What is being asked:
In the lines below, substitute "screen capture" for every occurrence of "screenshot" and keep everything else the same. Omit the pictures from your version.

Entries taken from a collection:

========================

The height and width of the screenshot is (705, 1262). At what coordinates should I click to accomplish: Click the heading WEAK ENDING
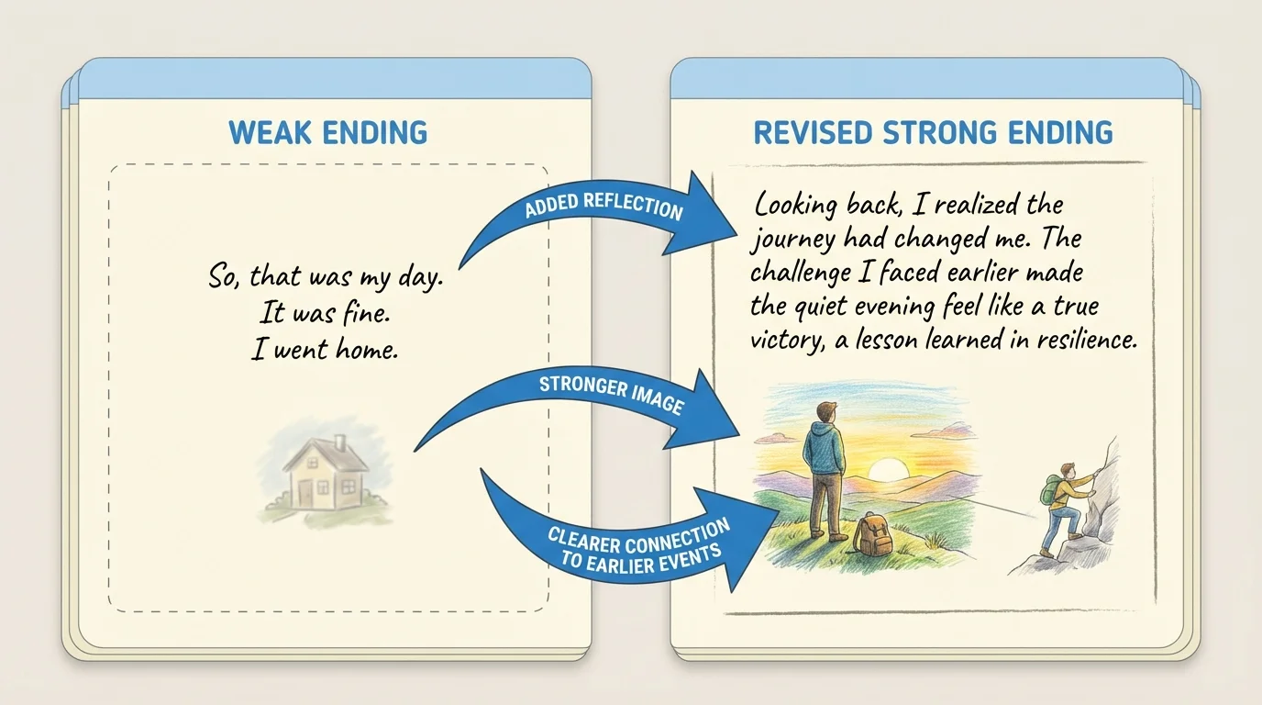pos(327,132)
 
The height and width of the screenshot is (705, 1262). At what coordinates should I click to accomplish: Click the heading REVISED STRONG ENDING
pos(933,132)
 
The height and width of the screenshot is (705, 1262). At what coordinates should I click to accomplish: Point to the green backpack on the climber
pos(1050,490)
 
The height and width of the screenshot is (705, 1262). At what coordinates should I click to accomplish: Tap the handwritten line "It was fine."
pos(326,313)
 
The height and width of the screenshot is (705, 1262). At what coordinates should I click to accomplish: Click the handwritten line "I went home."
pos(325,350)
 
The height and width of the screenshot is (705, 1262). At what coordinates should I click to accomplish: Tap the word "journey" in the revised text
pos(792,240)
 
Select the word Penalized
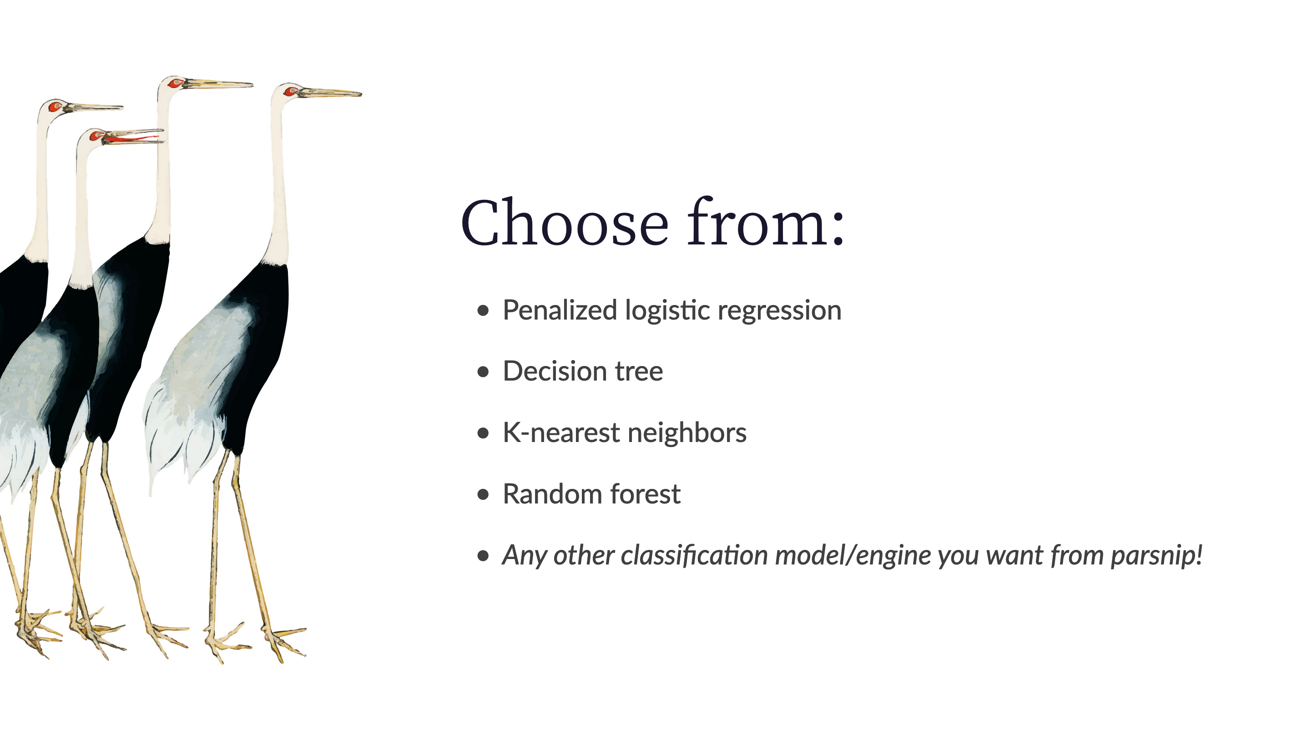tap(560, 310)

========================

Written solution:
The height and width of the screen capture is (705, 1262). At what coordinates should I click to accomplish: Click the heading WEAK ENDING
pos(327,132)
 
The height and width of the screen capture is (705, 1262). At what coordinates should I click to accomplish: Click the heading REVISED STRONG ENDING
pos(933,132)
 
The height and width of the screen capture is (705, 1262). At what coordinates should I click to accomplish: Point to the green backpack on the climber
pos(1050,490)
 
The height and width of the screen capture is (705, 1262). At what coordinates should I click to accomplish: Tap the handwritten line "It was fine."
pos(326,313)
 
The height and width of the screen capture is (705, 1262). At what coordinates should I click to accomplish: Click the handwritten line "I went home."
pos(325,350)
 
The height and width of the screen capture is (705, 1262). At what coordinates should I click to accomplish: Tap the word "journey" in the revised text
pos(792,240)
 
Select the word Penalized
tap(560, 310)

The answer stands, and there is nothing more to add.